The date of symptom onset or positive test result was defined as the index date. Controls were patients not receiving the specified antivirals. Subjects were followed up until outcome occurrence, a crossover of antiviral treatments, death, or the completion of the observational period, whichever was earlier.
Data on baseline characteristics, such as sex, age, vaccination status, comorbidities, and the date of infection, were obtained. The study’s outcomes were all-cause hospitalization or mortality and disease progression. Antiviral-treated patients and controls were propensity-score matched based on sex, age, Charlson comorbidity index, medication use, vaccination status, and pre-existing conditions.

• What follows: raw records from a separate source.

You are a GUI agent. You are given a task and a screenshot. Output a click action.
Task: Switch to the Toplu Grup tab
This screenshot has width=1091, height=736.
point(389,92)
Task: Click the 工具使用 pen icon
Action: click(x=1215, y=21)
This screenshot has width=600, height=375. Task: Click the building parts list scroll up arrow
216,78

Cox regression was used to estimate outcomes between antiviral-treated patients and controls. Sub-group analyses explored interactions by sex, age, vaccination status, baseline insulin usage, and the presence of diabetic complications or kidney disease. Additionally, the team carried out several sensitivity analyses.
The study included two groups of patients – 921 molnupiravir recipients matched to 921 controls and 793 patients who received nirmatrelvir-ritonavir matched to 793 controls. Most patients were aged 65 or older. A majority of patients followed the recommended five-day antiviral treatment regimen. Hypertension was the most common comorbidity. No patient had a prior diagnosis of COVID-19.
Up to 37% of patients used insulin, and nearly 30% had diabetic complications. Baseline characteristics were well-balanced after matching. Molnupiravir recipients were more likely to be older, insulin users, had more comorbidities and diabetic complications and were less likely to be vaccinated or boosted.
Nirmatrelvir-ritonavir and molnupiravir recipients were followed up for a median of 85 and 102 days, respectively. In the molnupiravir group, the cumulative incidence rate of all-cause hospitalization or mortality was 1024.9 and 1952.4 per 100,000 person-days among antiviral recipients and matched controls, respectively.
In the nirmatrelvir-ritonavir group, the cumulative incidence rate was 695.8 and 1131.2 per 100,000 person-days among antiviral recipients and matched controls, respectively. Antiviral recipients had lower risks of all-cause hospitalization and mortality than controls. Additionally, only molnupiravir use was significantly associated with a lower risk of in-hospital disease progression.
Sub-group analyses yielded results comparable to the primary analysis, irrespective of sex, age, insulin usage, and vaccination status. The treatment effect of nirmatrelvir-ritonavir for younger and older age groups was not compared due to a lower incidence of outcomes in younger patients. All sensitivity analyses reproduced similar findings.
To conclude, the researchers assessed the effectiveness of nirmatrelvir-ritonavir or molnupiravir use among type 2 diabetes patients infected with SARS-CoV-2. Antiviral use was associated with a 29% decrease in all-cause hospitalization and mortality relative to controls who did not receive these antivirals. Moreover, antiviral treatment reduced the risk of in-hospital progression to severe illness, albeit nirmatrelvir-ritonavir use did not reach statistical significance. Overall, the findings corroborate the effectiveness of these oral antiviral drugs in outpatients.